Written exercise
Pick up the email thread about loading a database in parallel with Kafka Connect and keep writing from the point where it stops.

Quoted text
☆ ☆ ☆
Re: how to ingest a database with a Kafka Connect cluster in parallel?

Yuanzhe Yang Wed, 04 Jan 2017 02:50:37 -0800

Hi Ewen,

OK. Thanks a lot for your feedback!


Best regards,
Yang

2017-01-03 22:42 GMT+01:00 Ewen Cheslack-Postava <e...@confluent.io>:

> It's an implementation detail of the JDBC connector. You could potentially
> write a connector that parallelizes at that level, but you lose other
> potentially useful properties (e.g. ordering). To split at this level you'd
> have to do something like have each task be responsible for a subset of
> rowids in the database.
>
> -Ewen
>
> On Tue, Jan 3, 2017 at 1:24 PM, Yuanzhe Yang <yyz1...@gmail.com> wrote:
>
> > Hi Ewen,
> >
> > Thanks a lot for your reply. So it means we cannot parallelize ingestion
> of
> > one table with multiple processes. Is it because of Kafka Connect or the
> > JDBC connector?
☆ ☆ ☆
Dataset content
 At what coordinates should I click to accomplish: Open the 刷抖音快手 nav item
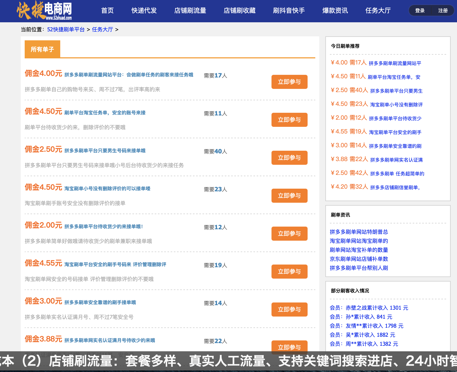[x=289, y=11]
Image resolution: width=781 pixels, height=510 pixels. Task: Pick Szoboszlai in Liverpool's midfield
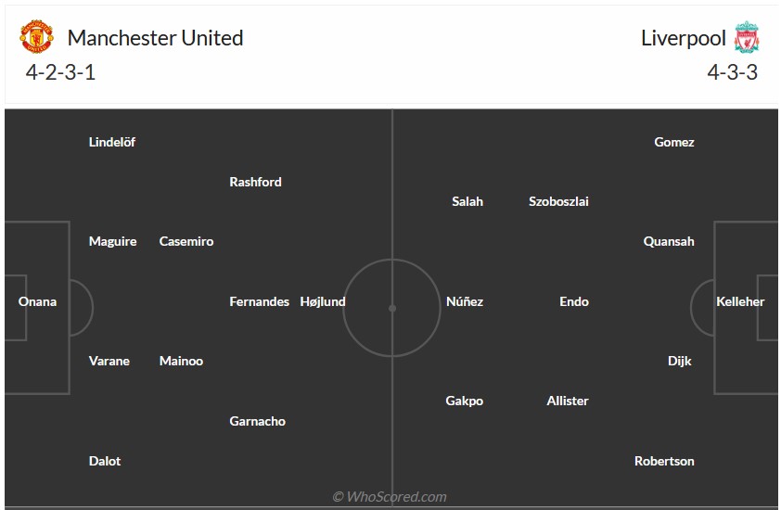558,201
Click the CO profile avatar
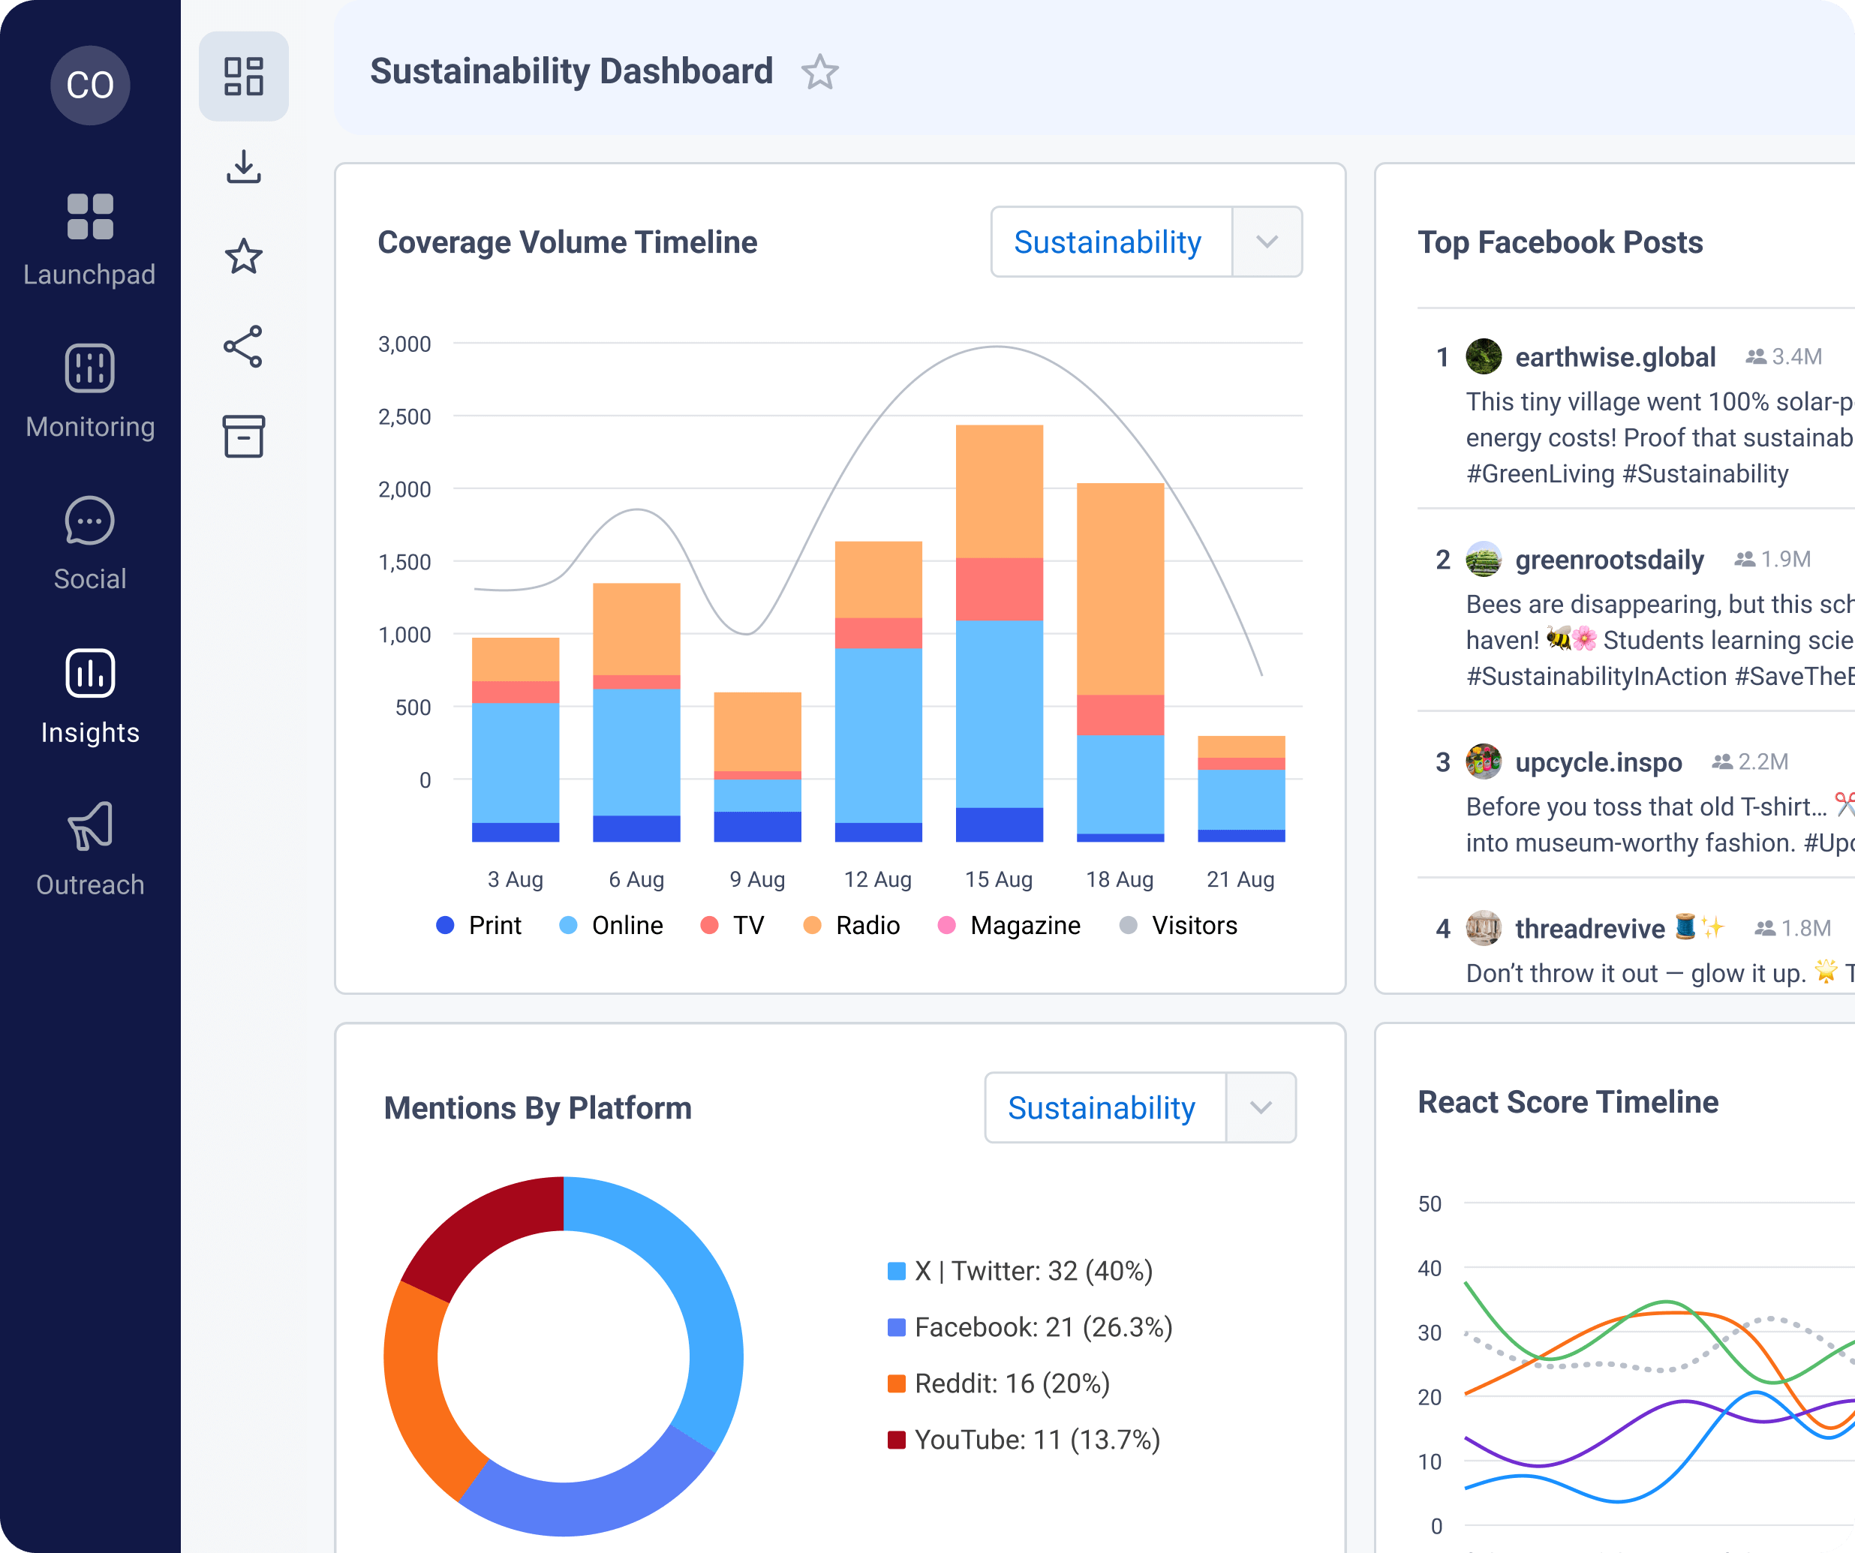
☆ ☆ ☆
Solved exercise
> >
> > Have a nice day.
> >
> > Best regards,
> > Yang
> >
> >
> > 2017-01-03 20:55 GMT+01:00 Ewen Cheslack-Postava <e...@confluent.io>:
> >
> > > The unit of parallelism in connect is a task. It's only listing one
> task,
> > > so you only have one process copying data. The connector can consume
> data
> > > from within a single *database* in parallel, but each *table* must be
> > > handled by a single task. Since your table whitelist only includes a
> > single
> > > table, the connector will only generate a single task. If you add more
> > > tables to the whitelist then you'll see more tasks in the status API
> > > output.
> > >
> > > -Ewen
> > >
> > > On Tue, Jan 3, 2017 at 4:03 AM, Yuanzhe Yang <yyz1...@gmail.com>
> wrote:
> > >
> > > > Hi all,
> > > >
> > > > I am trying to run a Kafka Connect cluster to ingest data from a
> > > relational
> > > > database with jdbc connector.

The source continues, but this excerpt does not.